I saw some Lee tied, and I'm also going with about 1/4 tail for typical toad length. But I'm using EP brush for a body with a fish mask and holo eyes. This fly looks like it would bite you.

Haven't showed it to a fish yet.


----------



## Bonecracker (Mar 29, 2007)

Hey MM talked to a guide buddy in the Keys and he has been using them for a couple of years now. He will takes one of the Squirmles and cuts them in half and will make 2 flies out of each one and may be 3"- 3 1/2" long. The bad side, they do not last long and can be hard to cast when wet as they load up with water. The good side, they have great action and he caught a tarpon on one just a few days ago!


----------



## shb (Oct 29, 2013)

5:34



why keep a secret then put it in a vid?


----------



## BM_Barrelcooker (May 4, 2011)

shb said:


> 5:34
> 
> 
> 
> why keep a secret then put it in a vid?


It’s for yeti. 

Wouldn’t you take a hit for yeti ?
They’ll give you a sticker for your truck.


----------



## shb (Oct 29, 2013)

Yeti always seemed like "Salt Life" for the value challenged.

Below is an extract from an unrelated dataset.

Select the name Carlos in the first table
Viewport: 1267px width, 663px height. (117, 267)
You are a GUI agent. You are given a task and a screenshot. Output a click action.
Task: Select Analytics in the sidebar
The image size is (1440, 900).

I wonder if sponsorees are experiencing any cognitive dissonance about being associated with them now.


----------



## k-roc (Feb 8, 2018)

Yeah the guys have been using these flies for a couple of years in the Keys. The originals fall apart with a few bad casts, the Mangum ones last a bit longer.
I think the problem with this fly is that at first tarpon are eating the shit out of them like they did when they saw their first Toad flies.
Now everyone will fish these and eventually the fish won't like them anymore. I was in the Keys last week, most of the oceanside fish were actually terrified of the dragon tail! My wife got an eat on one, from a SUP, but she scored some really happy fish!
It would probably work like a hot damn in the Glades. 
I tried it also with babies, no go.


----------



## permitchaser (Aug 26, 2013)

I bought a bunch of gator tails from Fly Tiers Dungeon they where cheap. Before my Tarpon trip I tied up black and chartreuse used mono loops to keep them from fouling. But our trip to Homassasa found no Tarpon in 5 days😡


----------



## lemaymiami (Feb 9, 2007)

The problem for guides (and commercial tyers...) is that if you have hot fishing (or a hot fly) and keep it to yourself - you end up with few customers... If you tell folks about that great fishing (or that great fly...) you get customers - but their very presence or usage ruins the effectiveness (for the fly) or that great destination fishing spot that just gets run over... 

no free lunches -not ever...


----------